Mutations in the gene encoding
neural cell adhesion molecule L1 (
L1CAM) are involved in X-linked hydrocephalus (HSAS,
hydrocephalus due to
stenosis of the aqueduct of Sylvius),
MASA syndrome (
mental retardation, aphasia, shuffling gait, and adducted thumbs), and
spastic paraplegia type 1. We examined the
L1CAM mutation in a Japanese family with HSAS for the purpose of
DNA-based genetic counseling. The proband was a 9-year-old boy who had a 1-bp deletion in exon 22 of the
L1CAM gene. This resulted in a shift of the reading frame, and introduction of a
premature stop codon. Translation of this
mRNA will create a truncated
protein without the transmembrane domain, which cannot be expressed on the cell surface. Magnetic resonance images (MRI) revealed markedly enlarged lateral ventricles, hypoplastic white matter, thin cortical mantle, agenesis of the corpus callosum and septum pellucidum, and a fused thalamus.

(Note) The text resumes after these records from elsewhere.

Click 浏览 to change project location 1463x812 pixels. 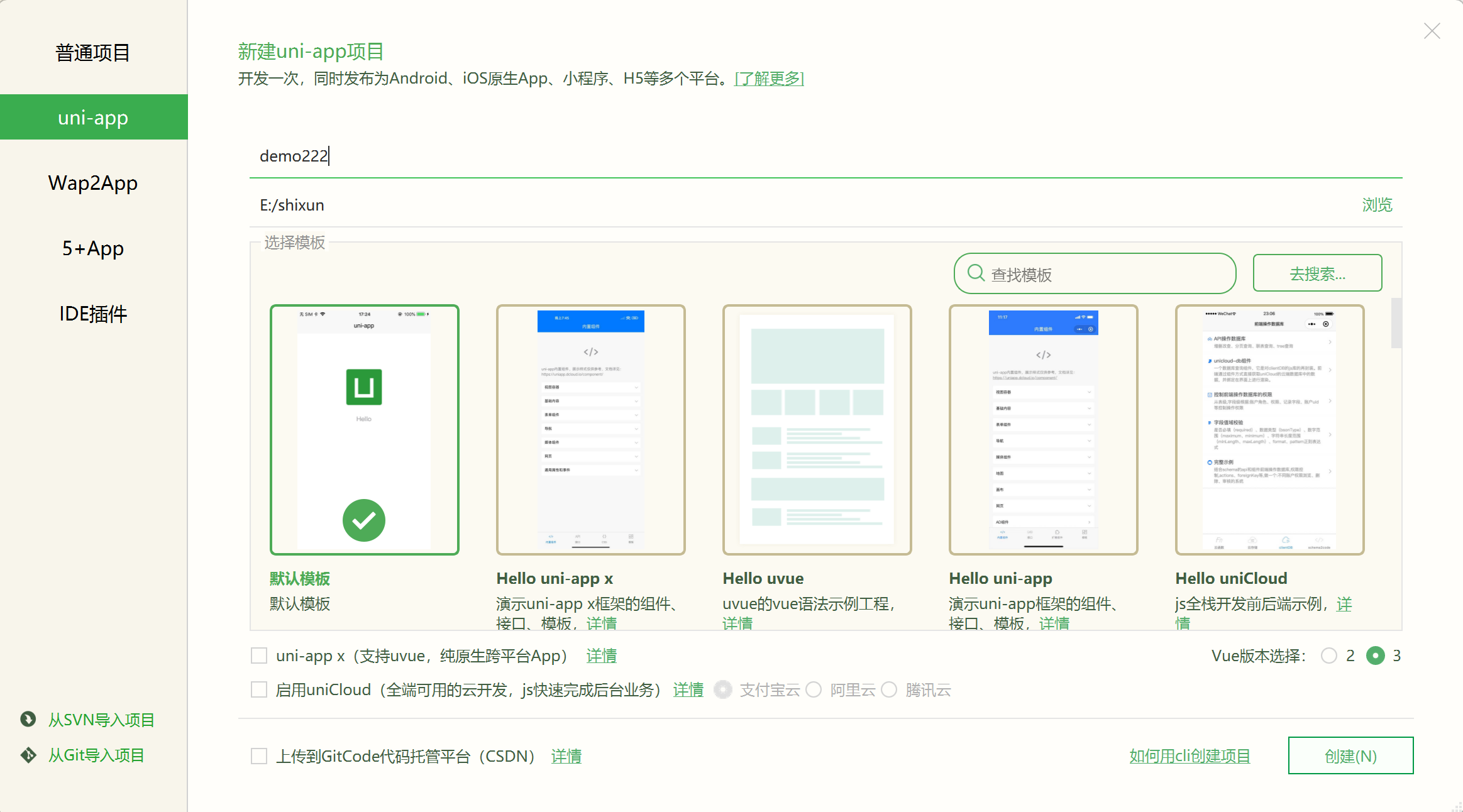pos(1377,204)
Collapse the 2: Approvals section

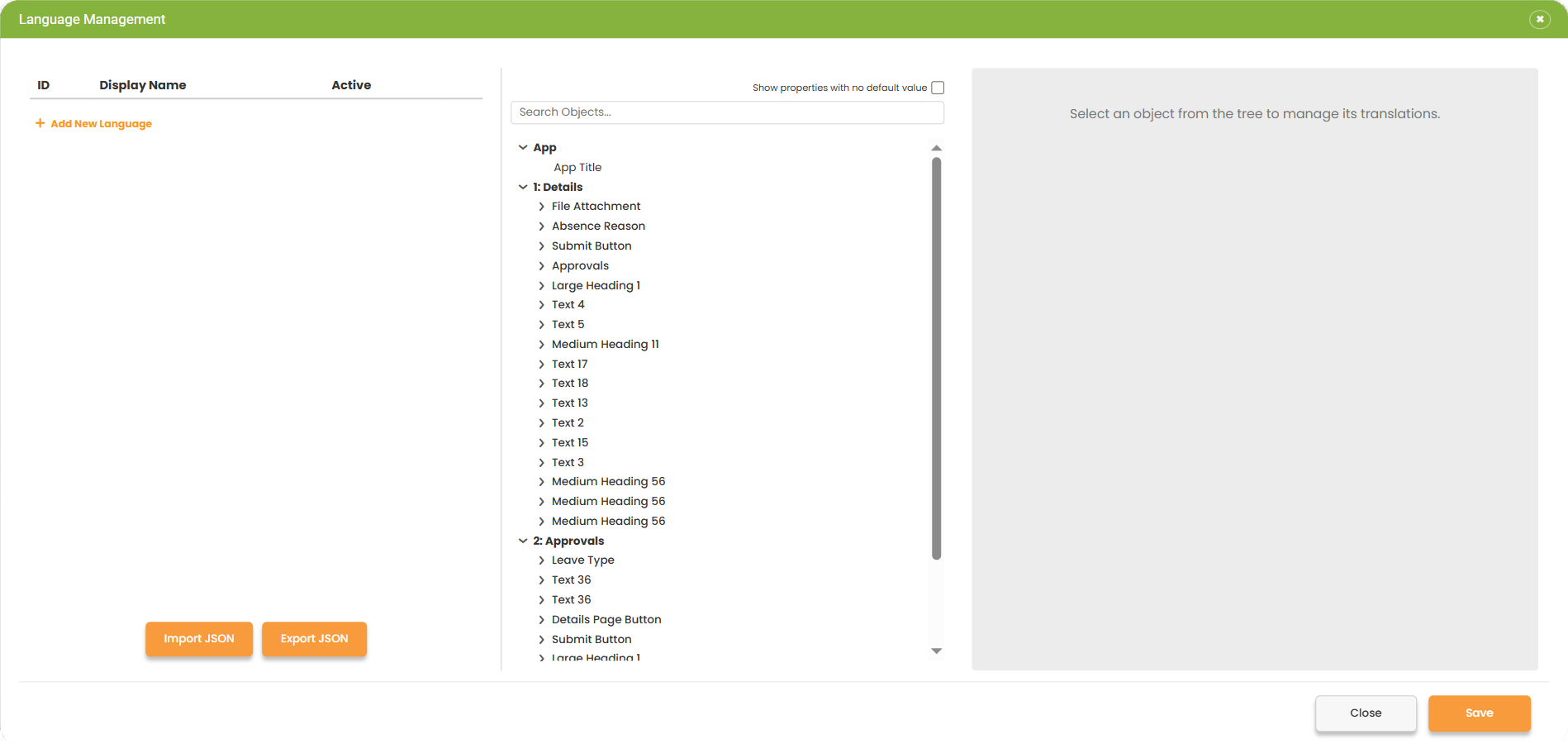(523, 541)
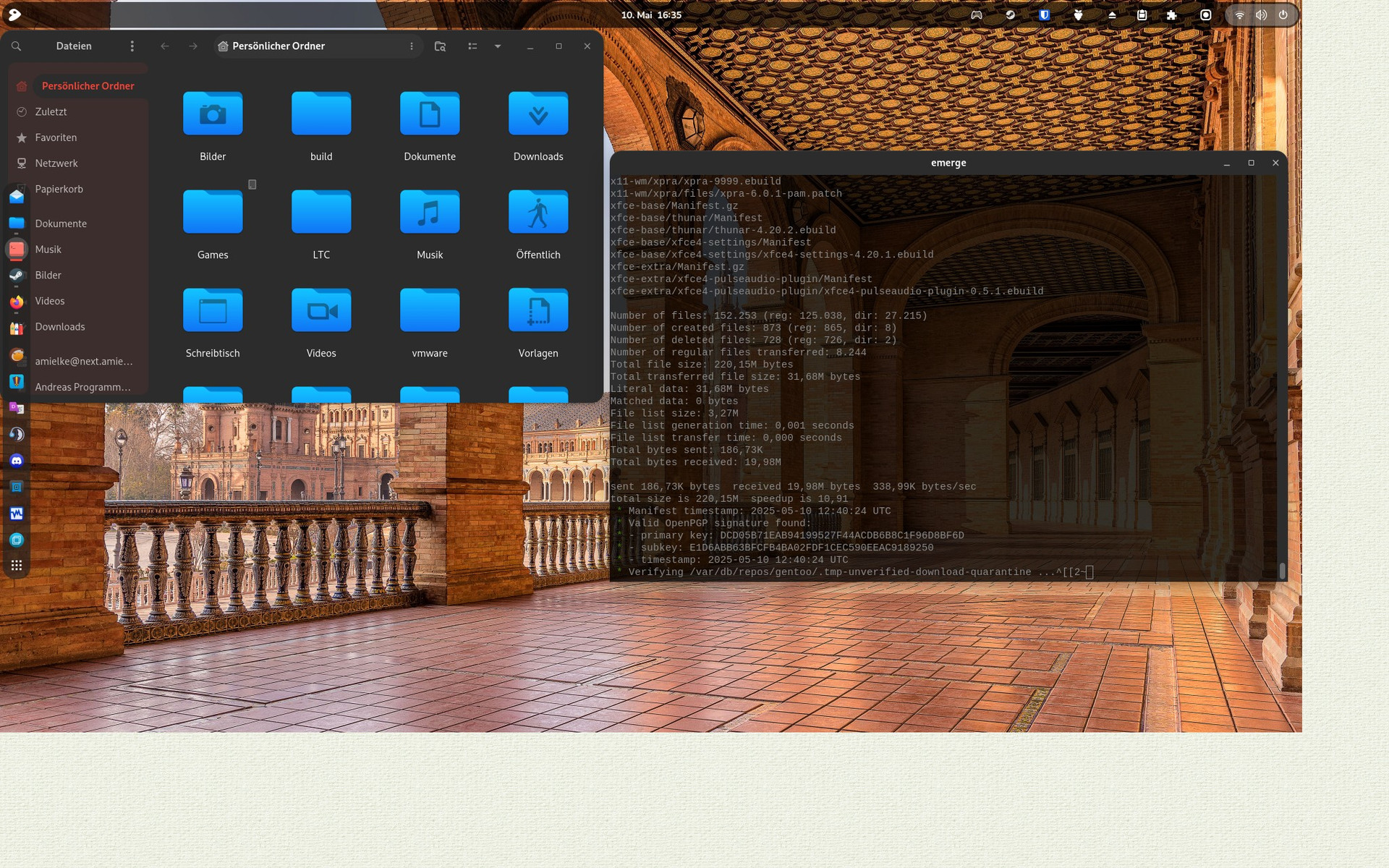
Task: Go back with the back arrow
Action: point(165,46)
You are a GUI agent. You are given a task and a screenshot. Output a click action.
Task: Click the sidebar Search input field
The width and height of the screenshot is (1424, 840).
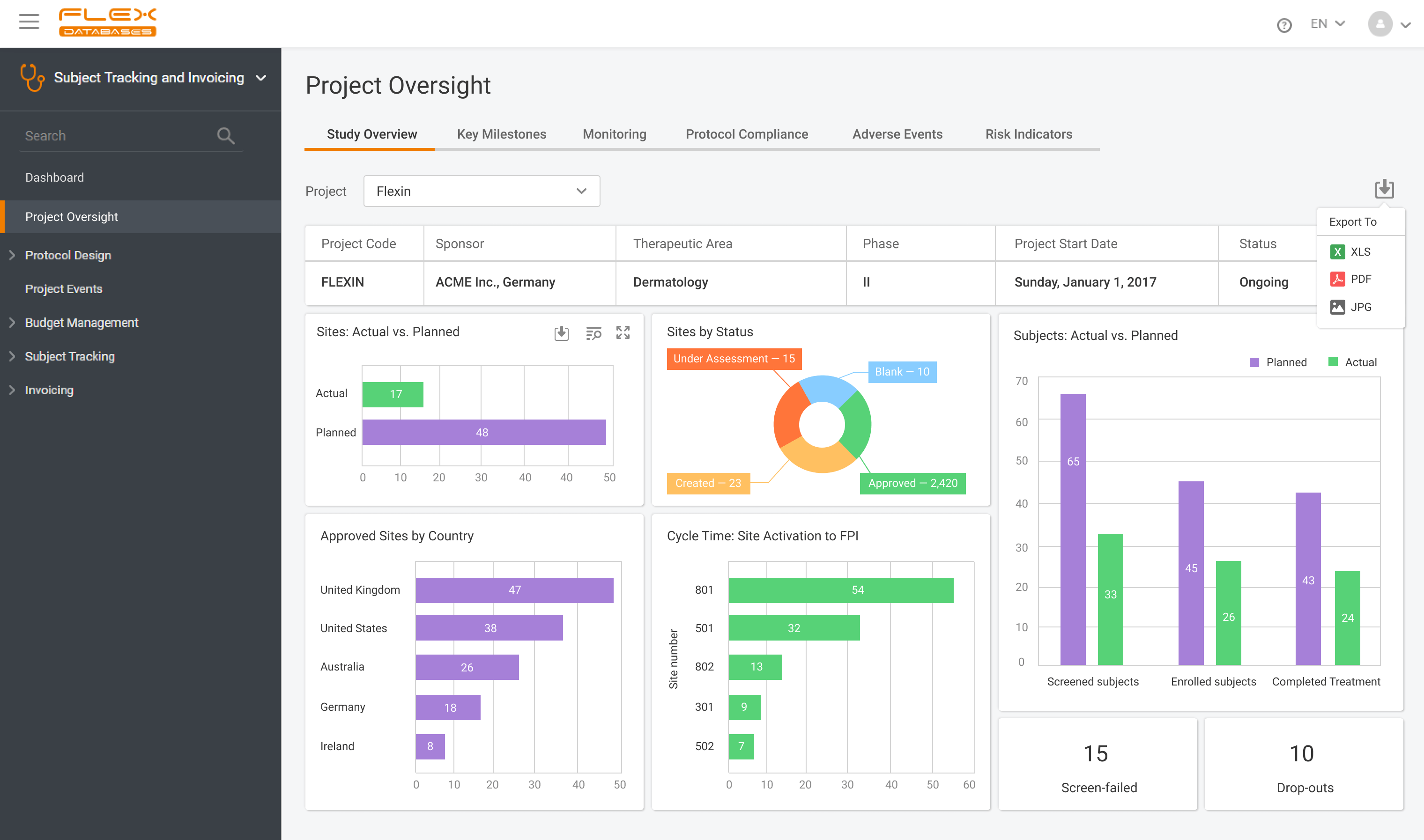113,136
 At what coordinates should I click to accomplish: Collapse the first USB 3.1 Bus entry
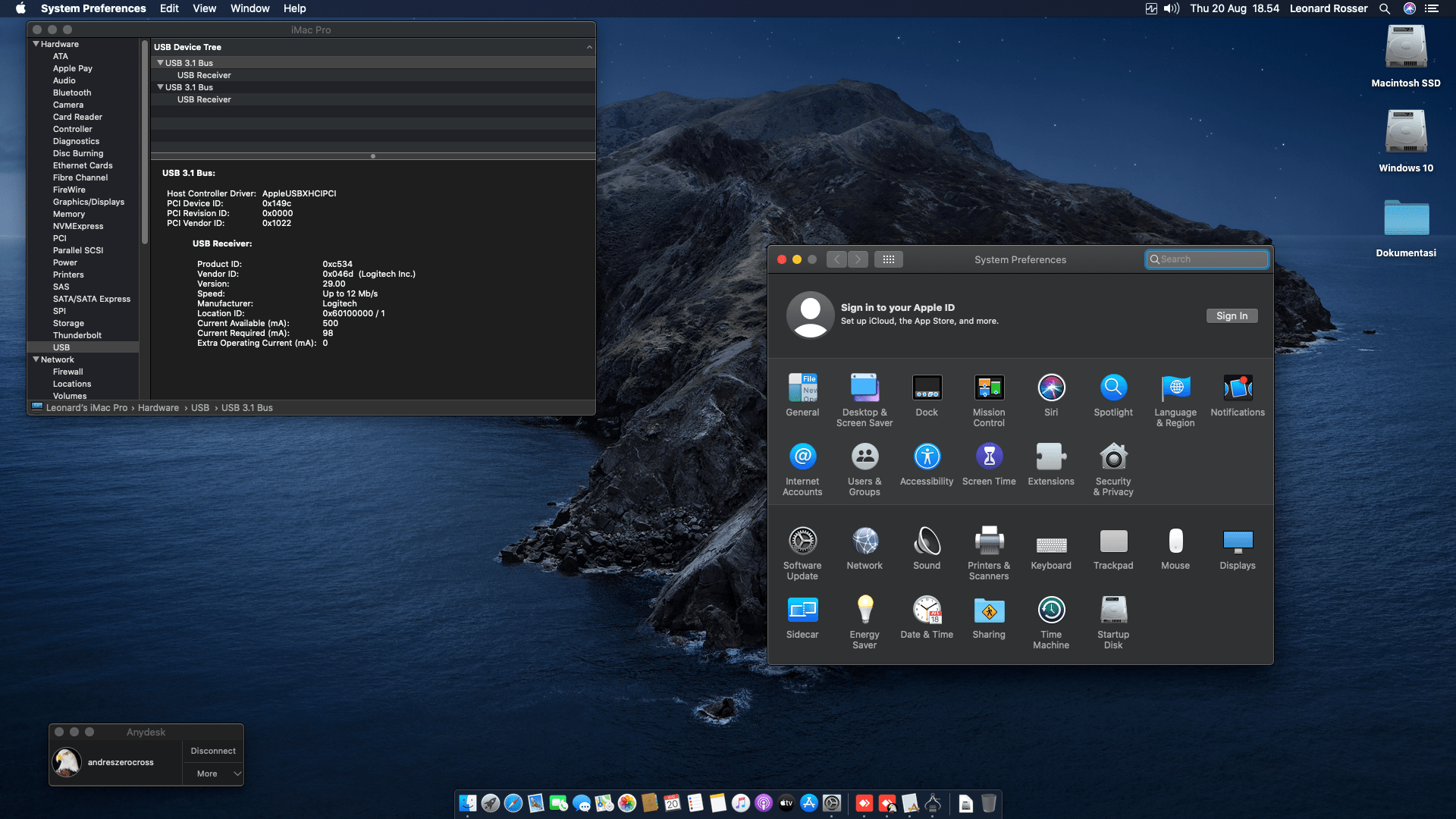coord(160,63)
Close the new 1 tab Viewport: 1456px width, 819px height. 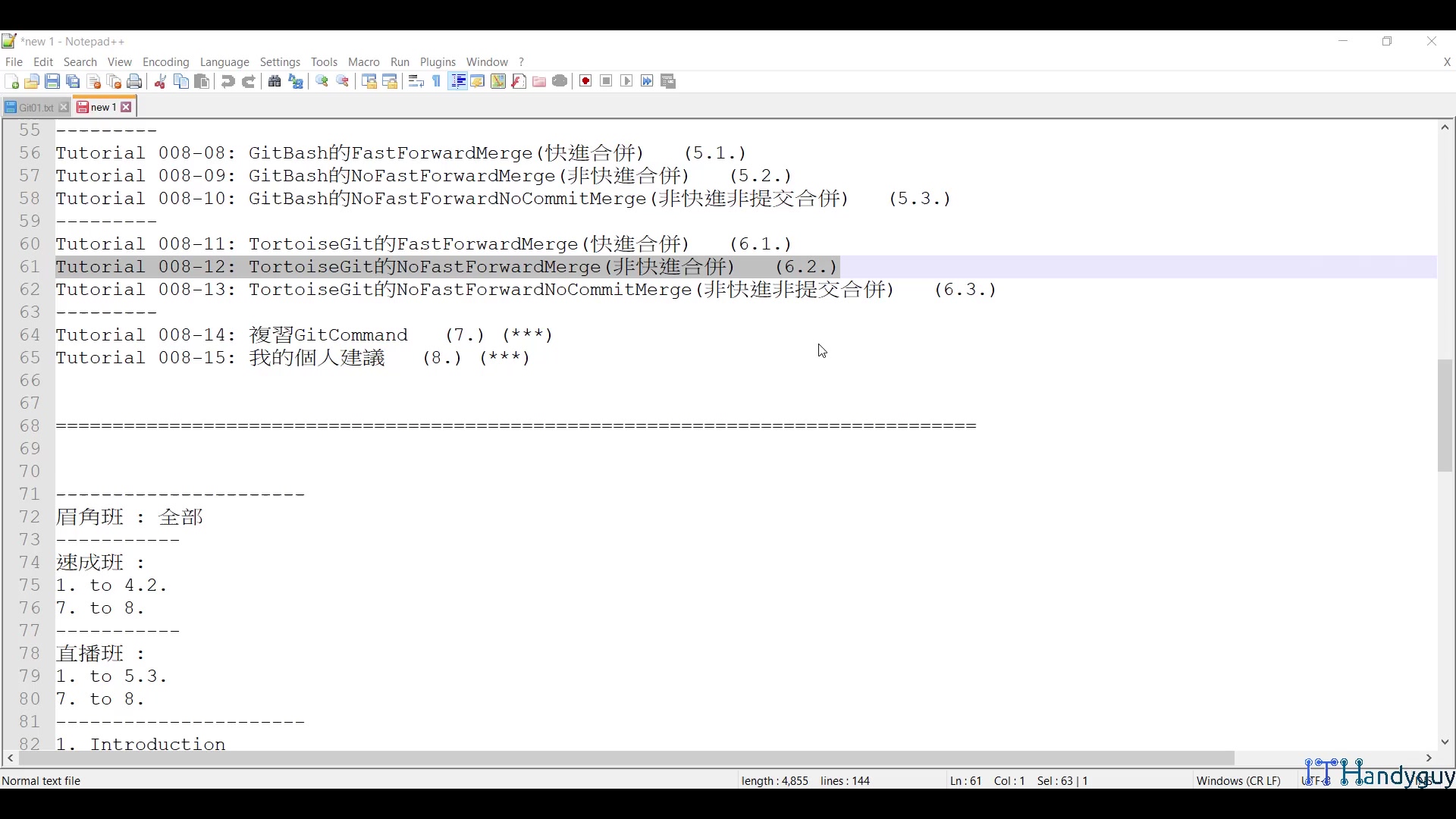[x=127, y=108]
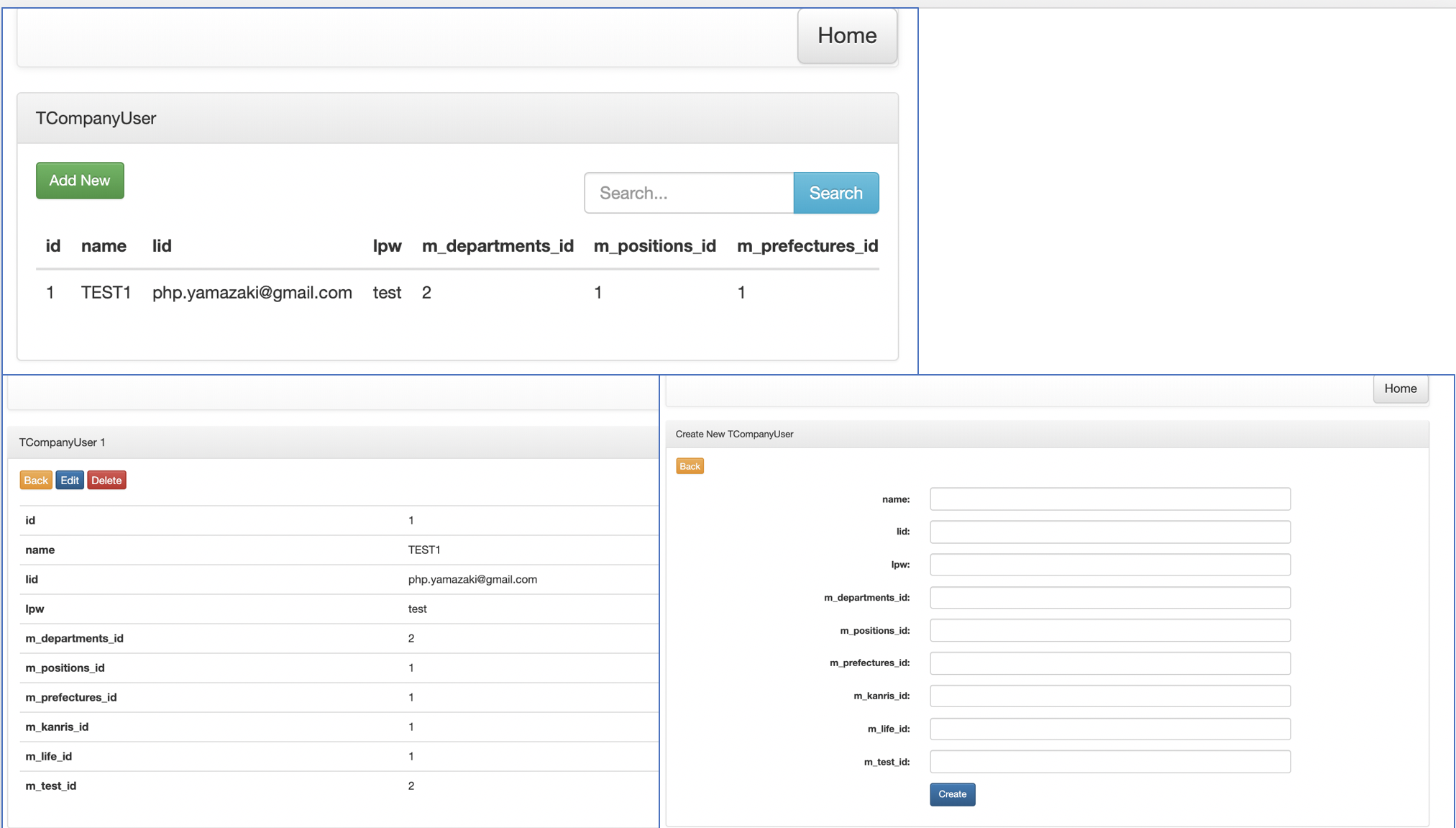Click Back button under Create New TCompanyUser

[689, 466]
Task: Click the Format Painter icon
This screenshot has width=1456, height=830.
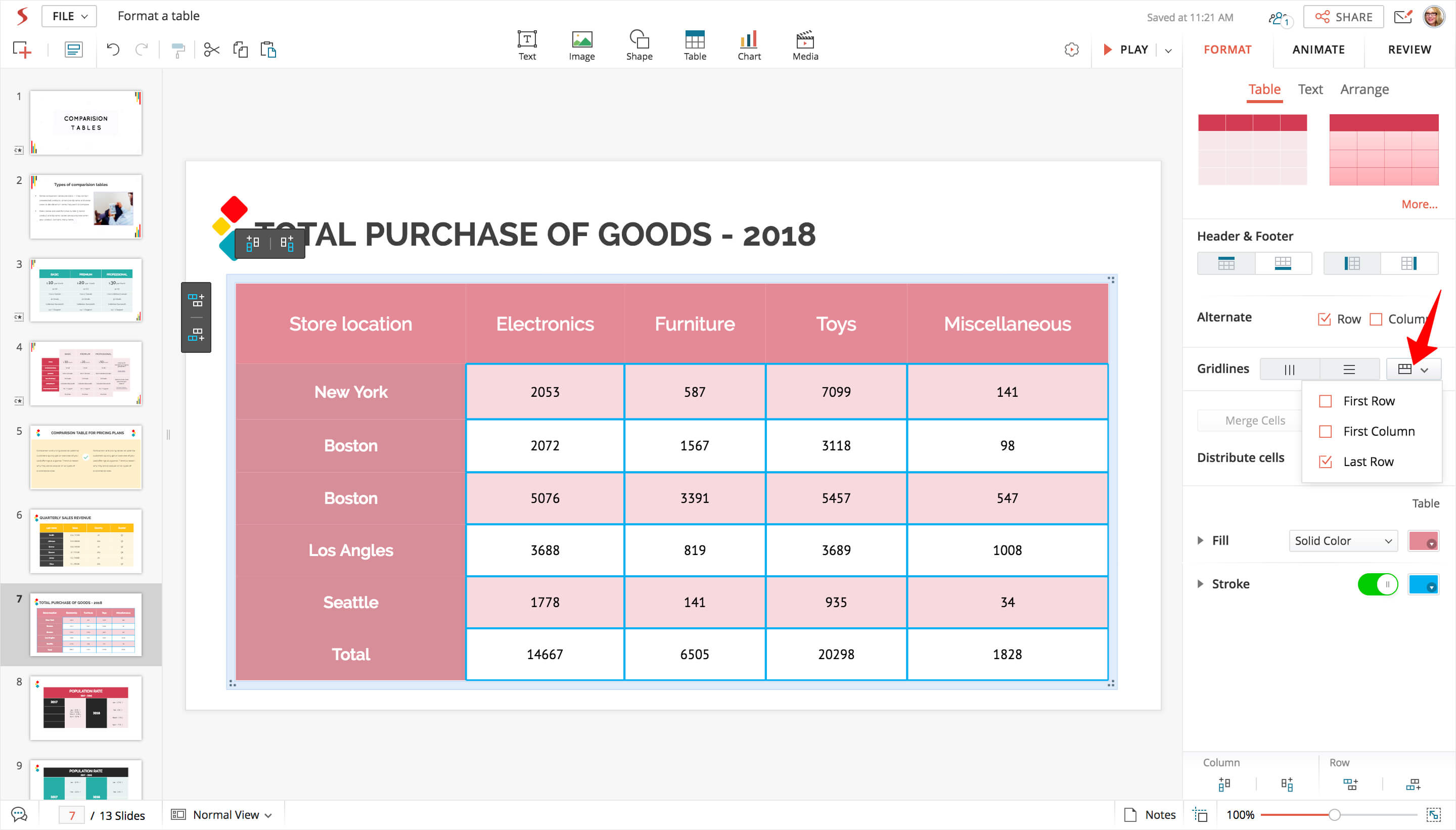Action: click(178, 50)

These findings represented impaired
L1CAM function during development of the nervous system with resultant adhesion between neurons, neurites outgrowth and
fasciculation, and neural cell migration. Screening by Apa I digestion of polymerase chain reaction (PCR) products identified the mother and the younger sister as heterozygous carriers. The carriers were asymptomatic. The father and the other sister did not have the mutation. The identification of
L1CAM mutation in families with HSAS will give them the opportunity for
DNA-based counseling and prenatal diagnosis.